**Short problem:**
Please reproduce the items verbatim, starting at the line that contains "Click the DASHBOARDS" and ending with the final line of the items.

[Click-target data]
○ ○ ○ ○ ○

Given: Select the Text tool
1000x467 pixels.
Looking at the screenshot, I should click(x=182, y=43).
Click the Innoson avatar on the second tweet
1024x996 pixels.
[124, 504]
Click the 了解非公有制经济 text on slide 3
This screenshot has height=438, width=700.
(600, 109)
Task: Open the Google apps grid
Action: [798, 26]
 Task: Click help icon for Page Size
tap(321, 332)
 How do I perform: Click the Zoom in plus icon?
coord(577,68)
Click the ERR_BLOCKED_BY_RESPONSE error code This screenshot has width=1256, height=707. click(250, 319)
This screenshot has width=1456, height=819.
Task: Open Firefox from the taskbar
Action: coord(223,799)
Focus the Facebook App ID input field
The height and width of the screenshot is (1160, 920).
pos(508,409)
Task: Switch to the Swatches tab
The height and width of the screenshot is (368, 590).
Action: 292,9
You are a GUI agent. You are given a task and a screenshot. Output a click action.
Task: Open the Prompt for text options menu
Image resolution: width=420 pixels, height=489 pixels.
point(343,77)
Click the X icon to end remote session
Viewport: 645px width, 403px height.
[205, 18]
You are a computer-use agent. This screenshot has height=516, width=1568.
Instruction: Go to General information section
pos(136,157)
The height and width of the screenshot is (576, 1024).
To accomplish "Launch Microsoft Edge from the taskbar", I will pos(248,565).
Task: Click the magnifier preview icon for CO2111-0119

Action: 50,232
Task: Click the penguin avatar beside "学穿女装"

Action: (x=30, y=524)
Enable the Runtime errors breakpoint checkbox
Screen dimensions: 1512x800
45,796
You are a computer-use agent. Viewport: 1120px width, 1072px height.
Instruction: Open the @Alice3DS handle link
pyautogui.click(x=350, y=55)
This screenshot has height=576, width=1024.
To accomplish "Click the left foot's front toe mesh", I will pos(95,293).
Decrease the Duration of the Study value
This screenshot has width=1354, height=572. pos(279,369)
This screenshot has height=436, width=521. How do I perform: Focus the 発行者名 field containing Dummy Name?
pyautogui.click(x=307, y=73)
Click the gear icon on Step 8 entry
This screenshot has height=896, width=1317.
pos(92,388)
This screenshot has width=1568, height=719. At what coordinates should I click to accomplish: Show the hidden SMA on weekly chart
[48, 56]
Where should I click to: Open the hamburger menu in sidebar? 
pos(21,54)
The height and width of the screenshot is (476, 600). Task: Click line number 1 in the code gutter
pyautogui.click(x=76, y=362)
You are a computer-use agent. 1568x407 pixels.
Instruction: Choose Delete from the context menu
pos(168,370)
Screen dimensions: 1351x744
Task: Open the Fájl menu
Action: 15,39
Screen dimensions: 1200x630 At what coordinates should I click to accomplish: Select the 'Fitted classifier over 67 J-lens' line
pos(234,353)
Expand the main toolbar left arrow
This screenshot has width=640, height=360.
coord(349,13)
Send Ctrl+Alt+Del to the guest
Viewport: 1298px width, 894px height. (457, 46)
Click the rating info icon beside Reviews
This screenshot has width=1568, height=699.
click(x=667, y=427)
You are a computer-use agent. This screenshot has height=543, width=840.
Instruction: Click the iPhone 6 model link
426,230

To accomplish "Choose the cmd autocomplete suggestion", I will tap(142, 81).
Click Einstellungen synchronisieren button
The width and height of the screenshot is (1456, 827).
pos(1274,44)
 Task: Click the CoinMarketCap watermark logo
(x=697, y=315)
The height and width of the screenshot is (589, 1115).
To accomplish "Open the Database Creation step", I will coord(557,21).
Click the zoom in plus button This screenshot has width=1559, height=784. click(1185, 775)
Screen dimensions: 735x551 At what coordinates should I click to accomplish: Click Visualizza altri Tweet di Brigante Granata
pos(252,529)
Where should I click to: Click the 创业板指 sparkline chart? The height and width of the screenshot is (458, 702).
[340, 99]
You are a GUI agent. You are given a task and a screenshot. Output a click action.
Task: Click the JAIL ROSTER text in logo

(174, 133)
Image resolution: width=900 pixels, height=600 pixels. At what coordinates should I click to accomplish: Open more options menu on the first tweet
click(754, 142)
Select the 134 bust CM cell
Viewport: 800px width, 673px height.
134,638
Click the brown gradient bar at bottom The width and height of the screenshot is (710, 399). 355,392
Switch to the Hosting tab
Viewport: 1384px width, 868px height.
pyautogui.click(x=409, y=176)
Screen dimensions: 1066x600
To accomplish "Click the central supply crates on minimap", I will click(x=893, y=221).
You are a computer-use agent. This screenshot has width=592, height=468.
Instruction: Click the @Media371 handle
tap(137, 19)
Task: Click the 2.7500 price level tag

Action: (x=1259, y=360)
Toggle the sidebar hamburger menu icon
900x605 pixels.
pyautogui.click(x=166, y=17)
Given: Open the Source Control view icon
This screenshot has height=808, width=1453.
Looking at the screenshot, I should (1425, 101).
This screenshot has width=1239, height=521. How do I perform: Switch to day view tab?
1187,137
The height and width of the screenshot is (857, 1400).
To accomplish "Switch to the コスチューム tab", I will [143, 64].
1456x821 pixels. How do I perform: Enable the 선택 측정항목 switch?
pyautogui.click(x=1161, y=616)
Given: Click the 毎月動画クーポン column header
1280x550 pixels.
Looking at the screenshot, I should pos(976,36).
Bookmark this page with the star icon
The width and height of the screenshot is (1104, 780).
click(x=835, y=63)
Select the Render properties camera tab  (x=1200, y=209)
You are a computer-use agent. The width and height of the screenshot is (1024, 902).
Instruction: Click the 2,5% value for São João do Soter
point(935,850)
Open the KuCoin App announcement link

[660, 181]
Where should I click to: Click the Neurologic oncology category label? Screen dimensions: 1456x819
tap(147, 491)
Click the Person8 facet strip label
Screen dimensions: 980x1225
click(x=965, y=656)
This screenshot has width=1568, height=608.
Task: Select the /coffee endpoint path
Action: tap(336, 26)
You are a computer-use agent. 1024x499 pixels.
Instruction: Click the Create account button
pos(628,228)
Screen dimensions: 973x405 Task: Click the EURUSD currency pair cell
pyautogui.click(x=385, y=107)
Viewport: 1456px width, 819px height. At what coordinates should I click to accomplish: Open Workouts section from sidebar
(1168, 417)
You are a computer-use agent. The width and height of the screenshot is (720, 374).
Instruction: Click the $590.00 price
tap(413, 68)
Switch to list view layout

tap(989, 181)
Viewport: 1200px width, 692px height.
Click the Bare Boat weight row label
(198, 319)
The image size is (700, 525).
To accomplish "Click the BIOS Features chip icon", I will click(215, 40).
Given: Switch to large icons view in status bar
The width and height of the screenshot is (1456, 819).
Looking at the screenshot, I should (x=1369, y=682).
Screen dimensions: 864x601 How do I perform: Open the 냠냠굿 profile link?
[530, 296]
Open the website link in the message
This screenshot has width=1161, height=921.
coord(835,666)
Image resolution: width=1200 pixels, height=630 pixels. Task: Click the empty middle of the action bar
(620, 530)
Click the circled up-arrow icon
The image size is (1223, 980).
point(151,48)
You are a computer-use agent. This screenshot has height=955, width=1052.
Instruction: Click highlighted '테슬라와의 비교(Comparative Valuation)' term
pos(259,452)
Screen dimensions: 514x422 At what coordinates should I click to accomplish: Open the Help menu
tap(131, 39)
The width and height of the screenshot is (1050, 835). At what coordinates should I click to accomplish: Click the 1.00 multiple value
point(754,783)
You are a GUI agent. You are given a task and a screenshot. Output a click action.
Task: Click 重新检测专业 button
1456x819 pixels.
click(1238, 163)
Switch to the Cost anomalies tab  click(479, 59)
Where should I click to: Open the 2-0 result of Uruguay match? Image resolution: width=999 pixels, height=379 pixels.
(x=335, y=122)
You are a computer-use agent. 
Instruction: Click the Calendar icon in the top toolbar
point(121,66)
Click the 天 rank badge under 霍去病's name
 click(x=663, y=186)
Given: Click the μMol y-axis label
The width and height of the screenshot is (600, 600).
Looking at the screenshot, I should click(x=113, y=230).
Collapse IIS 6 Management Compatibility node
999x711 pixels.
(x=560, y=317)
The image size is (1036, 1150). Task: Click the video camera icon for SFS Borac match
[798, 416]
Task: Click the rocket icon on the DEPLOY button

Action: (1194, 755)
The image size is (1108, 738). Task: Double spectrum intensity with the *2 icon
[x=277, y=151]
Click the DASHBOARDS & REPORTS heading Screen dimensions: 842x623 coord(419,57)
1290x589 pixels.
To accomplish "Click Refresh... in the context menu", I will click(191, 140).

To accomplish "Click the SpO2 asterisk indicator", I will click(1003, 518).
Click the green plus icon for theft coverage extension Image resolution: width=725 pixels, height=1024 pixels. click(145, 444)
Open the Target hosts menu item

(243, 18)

○ ○ ○ ○ ○

**Written solution:**
Click the DASHBOARDS & REPORTS heading Screen dimensions: 842x623 coord(419,57)
1290x589 pixels.
To accomplish "Click Refresh... in the context menu", I will click(191, 140).

To accomplish "Click the SpO2 asterisk indicator", I will click(1003, 518).
Click the green plus icon for theft coverage extension Image resolution: width=725 pixels, height=1024 pixels. click(145, 444)
Open the Target hosts menu item

(243, 18)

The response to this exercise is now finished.